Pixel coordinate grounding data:
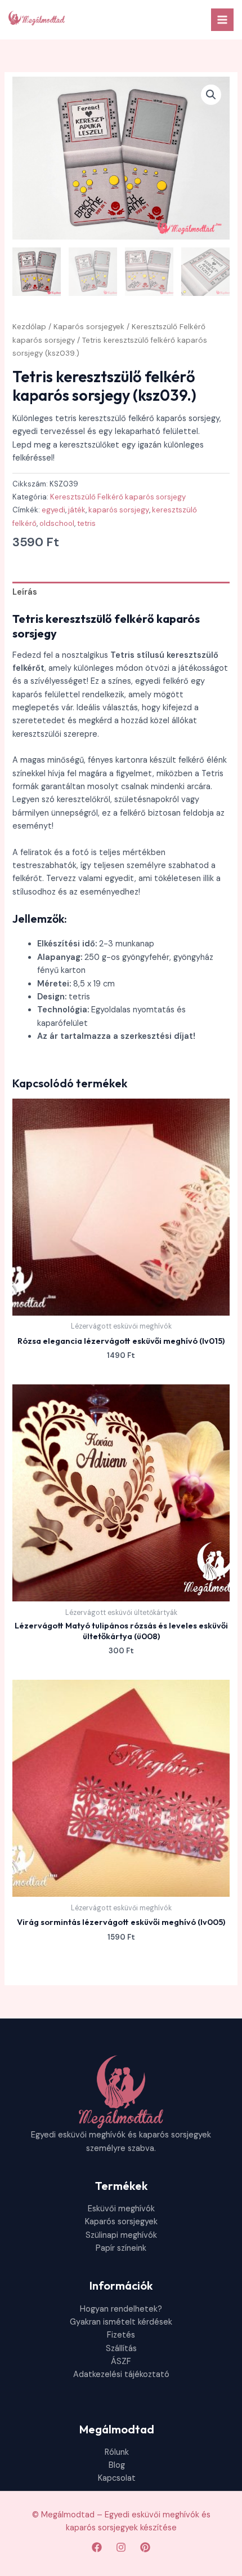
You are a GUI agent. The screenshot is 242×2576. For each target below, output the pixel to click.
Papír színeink (121, 2248)
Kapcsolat (117, 2478)
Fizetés (121, 2335)
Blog (117, 2465)
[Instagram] (121, 2547)
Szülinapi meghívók (121, 2235)
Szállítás (121, 2348)
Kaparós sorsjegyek (88, 326)
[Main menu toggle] (222, 19)
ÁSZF (121, 2361)
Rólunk (117, 2452)
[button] (211, 95)
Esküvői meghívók (121, 2208)
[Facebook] (97, 2547)
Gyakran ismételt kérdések (121, 2322)
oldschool (56, 523)
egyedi (53, 510)
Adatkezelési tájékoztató (121, 2374)
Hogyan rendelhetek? (121, 2309)
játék (77, 510)
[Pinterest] (145, 2547)
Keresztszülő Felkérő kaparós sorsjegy (118, 497)
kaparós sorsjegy (118, 510)
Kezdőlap (29, 326)
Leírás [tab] (24, 592)
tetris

» WHAT THE TASK ASKS
Go through the records and show every line with the string "meghívók" in it.

» SOLUTION TO THIS EXERCISE
Szülinapi meghívók (121, 2235)
Esküvői meghívók (121, 2208)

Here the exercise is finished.